Zahter’e ilk gidişimi de çok net hatırlıyorum. Bir Perşembe akşamı saat 18.00’e rezervasyon yapmıştık çok sevdiğim Jale Erentok Yau, Hüseyin Çağlayan ve Melih Yörü ile birlikte. Hayır, Londra’da da İstanbul’da olduğu gibi saat 18.00’de yenmiyor akşam yemekleri, ama doğrusu restoran kısa sürede hıncahınç dolduğunda şaşırmıştık. Hatta biraz fazla kalabalık ve bir süre sonra çok gürültülü olmuştu. Ama tabii bunda pandemi sonrası ruh hallerimizin değişmesinin de etkisi çok demiştik. Üç katlı mekânın girişinde açık mutfakta tezgâhta oturup şef Esra Muslu ve ekibini iş başında izlemek daha güzeldi, ikinci kattaki masalara kurulmaktan.

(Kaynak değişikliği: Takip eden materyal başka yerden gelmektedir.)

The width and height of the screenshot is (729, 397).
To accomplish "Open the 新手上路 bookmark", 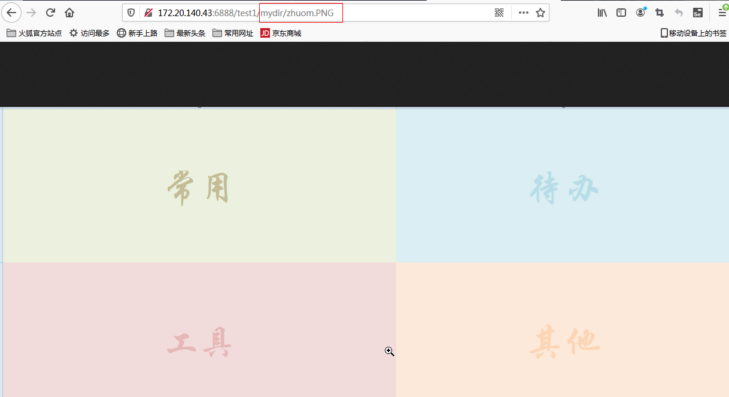I will 137,33.
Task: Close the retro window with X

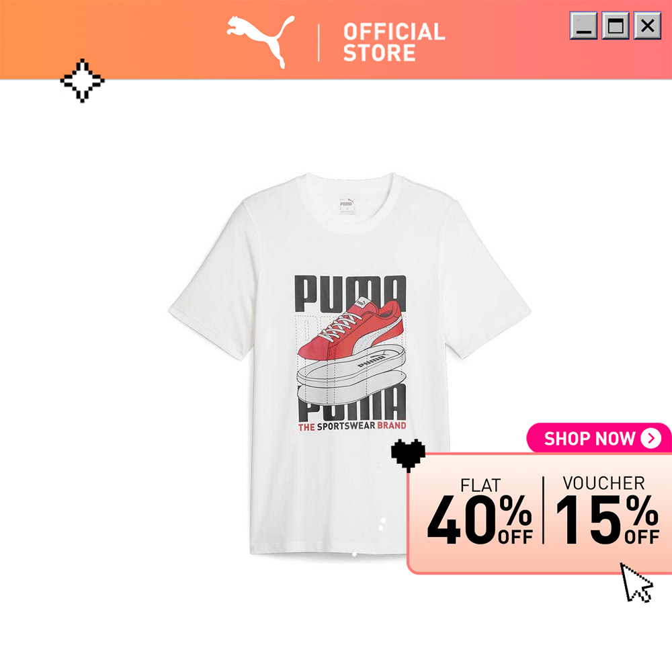Action: pyautogui.click(x=647, y=26)
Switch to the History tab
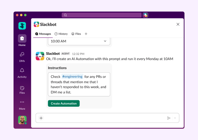 pyautogui.click(x=61, y=34)
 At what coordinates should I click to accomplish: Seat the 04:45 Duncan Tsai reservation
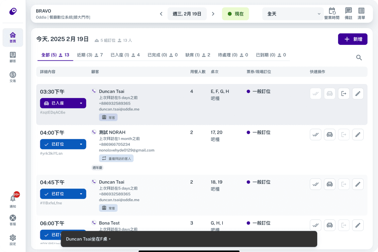[x=330, y=184]
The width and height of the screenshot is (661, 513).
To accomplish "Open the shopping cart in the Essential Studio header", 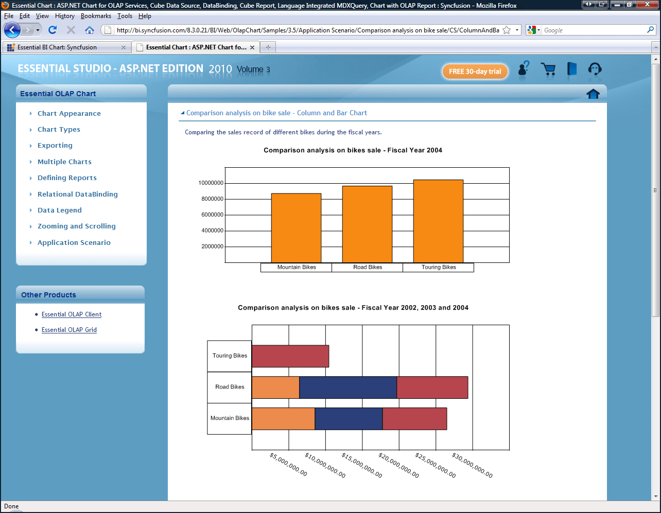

Yeni açılan bir Türk restoranında içeride bu kadar çok İngiliz olması çok sevindiriciydi; belli ki İngilizler, hâlâ gazeteleri okuyor ve eleştirmenlerin tavsiyelerini dinliyor diye düşünmüştüm. Menüde soğuk mezeler bölümünde atom, pancar, fava, muhammara, Gavurdağ salatası, enginar dolması ve levrek marin öne çıkanlar arasındaydı. Sıcak mezelerde içli köfte, köz patlıcan, Antep kuru dolma, odun ateşinde patates, karides güveç, Alinazik, yaprak ciğer ve mantı yer alıyordu. Ana yemeklerde çupra, tavuk, köfte piyaz ve kaburga, tatlı olarak ise fırın sütlaç ve fıstıklı baklava var.

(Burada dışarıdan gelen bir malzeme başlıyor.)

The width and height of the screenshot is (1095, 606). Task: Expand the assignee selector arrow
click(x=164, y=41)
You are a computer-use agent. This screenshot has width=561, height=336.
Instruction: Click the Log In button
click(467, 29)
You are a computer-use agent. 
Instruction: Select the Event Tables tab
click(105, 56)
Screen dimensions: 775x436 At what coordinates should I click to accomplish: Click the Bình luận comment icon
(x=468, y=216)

Hayallerini gerçekleştirdi
Zahter’deki tüm tabaklar Esra’nın modernize edilmiş reçeteleriyle hazırlanmıştı. Instagram’ın da etkisiyle oturur oturmaz önce enginar dolması söylemiştik, denediklerimiz arasında en çok beğenilen ise Antep kuru dolmaydı. Finali Guardian yazarı gibi baklavayla değil, fırın sütlaçla yapmayı tercih etmiş ve de seçimimden memnun kalmıştım. Tüm ekip canla başla çalışıyor ve servis ekibi de çok iyi seçilmiş diye düşünmüştüm. Şimdiye kadar Nopi, Barbary, Palomar gibi Londra’nın artık klasikleşen restoranlarına gittiğimizde hep neden bir Türk şef de benzer bir konsept yapmıyor diye konuşurduk. İşte Esra ve Zahter bu açığı hızla kapattı.
Daha sonra Esra, İstanbul’da Çırağan Kempinski’de Akdeniz by Esra Muslu adlı restoran ile bu yaz karşımıza çıktı. Ne yazık ki çok zor bir hastalıkla da mücadele etmek zorunda kaldı. Esra’yı güçlü karakteriyle, kariyerine sığdırdığı onca başarı ve reçeteyle, en stresli anında gözlerinden alevler çıkarken muzip gülümsemesiyle ve en çok da son 1 yılda en büyük hayallerini gerçekleştirmesiyle hep hatırlayacağız.